• Actions to take
1. Write out the passage of the resilience interview that begins at the words "As a part of" and ends after the words "intentional, fulfilling lives.".
2. Translate this sentence from the resilience interview into Spanish: "In 2018, I took on a role with a law firm coaching company as a fractional CEO, supporting over 30 law firms for a little over a year."
3. For each statement, answer yes or no according to the resilience interview, and quote the words that decide it.
(a) Leticia DeSuze has coached more than 1200 senior leaders and entrepreneurs.
(b) The client with the high revenue goal kept her new revenue level after reaching the goal.
(c) Leticia resigned from the law firm coaching company in late 2019.

• Document text
Cultivate a Growth Mindset: Mindset matters most because your mind can work with you or against you. Given that your subconscious mind always wants to keep you safe, things that are familiar will always be attractive. Therefore, developing a growth mindset is crucial to build the resilience to move forward. For example, I worked with someone who set a very high revenue goal. It was high in relation to where she’d been. We hit the goal in two months! Two months later, she’d returned to her previous revenue. Why? Because it’s what felt familiar. So to keep from going in cycles and circles we added a lot of mindset work coupled with action so her growth could be sustained. She cycled back a few times until her ‘new normal’ actually felt normal.
Resilience has been described as the ability to withstand adversity and bounce back from difficult life events. Times are not easy now. How do we develop greater resilience to withstand the challenges that keep being thrown at us? In this interview series, we are talking to mental health experts, authors, resilience experts, coaches, and business leaders who can talk about how we can develop greater resilience to improve our lives.
As a part of this series, I had the pleasure of interviewing Leticia DeSuze.
Leticia DeSuze is a highly accomplished holistic mindset coach and business strategist, renowned for her work with C-level executives and established entrepreneurs striving to surpass the 7-figure milestone. With a track record of coaching over 1200 senior leaders and entrepreneurs across diverse industries, she firmly believes in the power of mindset in overcoming challenges. Leticia’s exceptional ability to uncover deep-seated thought patterns that hinder growth and her talent in designing personalized roadmaps for accelerated success have transformed the lives and businesses of her clients, enabling them to realize their true potential and create intentional, fulfilling lives.
Thank you so much for joining us! Our readers would love to get to know you a bit better. Can you tell us a bit about your backstory?
From being a real estate broker in 2009, I quickly realized that my true passion lay elsewhere when I told a friend, “I don’t love this. I want to be a coach.” Soon after, the real estate market crash impacted my business, and I found myself doing consulting work, which led to receiving four coaching sessions as a gift. Hearing about the coach’s success, making $125 per hour while working from her home and connecting with people worldwide, inspired me, though I couldn’t quite believe it was possible for me at the time.
Although I wasn’t ready to fully embrace coaching then, I started coaching within an organization and continued for nine fulfilling years. During this time, I traveled across the nation, working closely with senior executives who were let go from Fortune 500 companies. My dedication led me to become a certified business coach. In 2018, I took on a role with a law firm coaching company as a fractional CEO, supporting over 30 law firms for a little over a year.
While I loved the work, the company’s culture didn’t align with my values, so I made a life-changing decision and resigned in early 2019. I haven’t looked back since then. I seized the opportunity to start my own coaching business, where I can fully leverage my innate curiosity and fascination with human behavior to empower others to reach their full potential. It has been a transformative journey, and I’m excited about the future and the positive impact I can create as a coach.

• Collected data
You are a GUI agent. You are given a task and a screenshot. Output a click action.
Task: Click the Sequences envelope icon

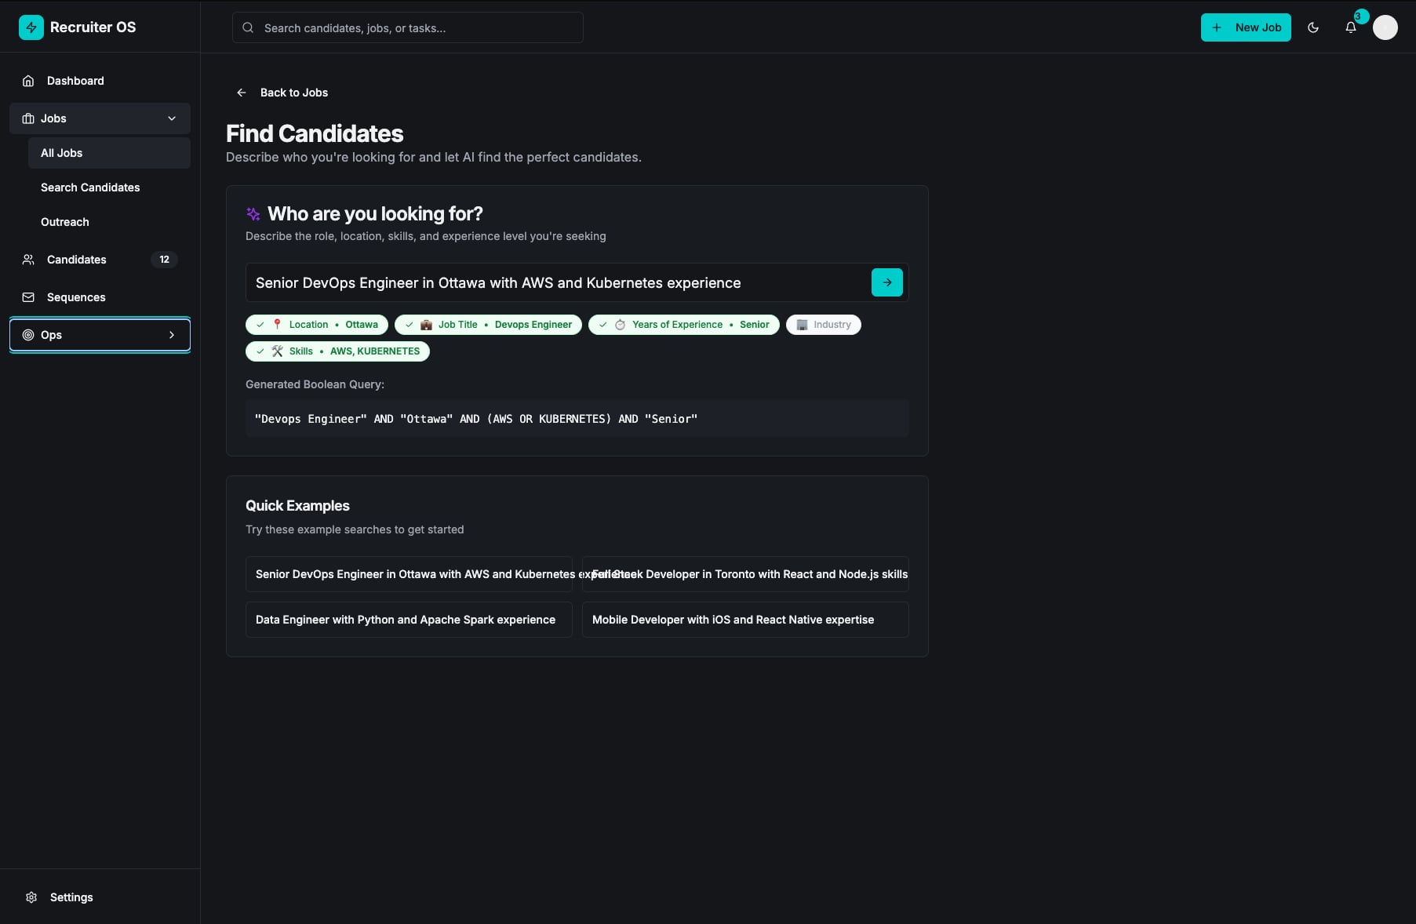[28, 297]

• List of solutions
1.
As a part of this series, I had the pleasure of interviewing Leticia DeSuze.
Leticia DeSuze is a highly accomplished holistic mindset coach and business strategist, renowned for her work with C-level executives and established entrepreneurs striving to surpass the 7-figure milestone. With a track record of coaching over 1200 senior leaders and entrepreneurs across diverse industries, she firmly believes in the power of mindset in overcoming challenges. Leticia’s exceptional ability to uncover deep-seated thought patterns that hinder growth and her talent in designing personalized roadmaps for accelerated success have transformed the lives and businesses of her clients, enabling them to realize their true potential and create intentional, fulfilling lives.

2. En 2018, asumí un cargo en una empresa de coaching para bufetes de abogados como CEO fraccional, dando apoyo a más de 30 bufetes durante algo más de un año.

3.
(a) Yes: "With a track record of coaching over 1200 senior leaders and entrepreneurs across diverse industries"
(b) No: "Two months later, she’d returned to her previous revenue."
(c) No: "resigned in early 2019"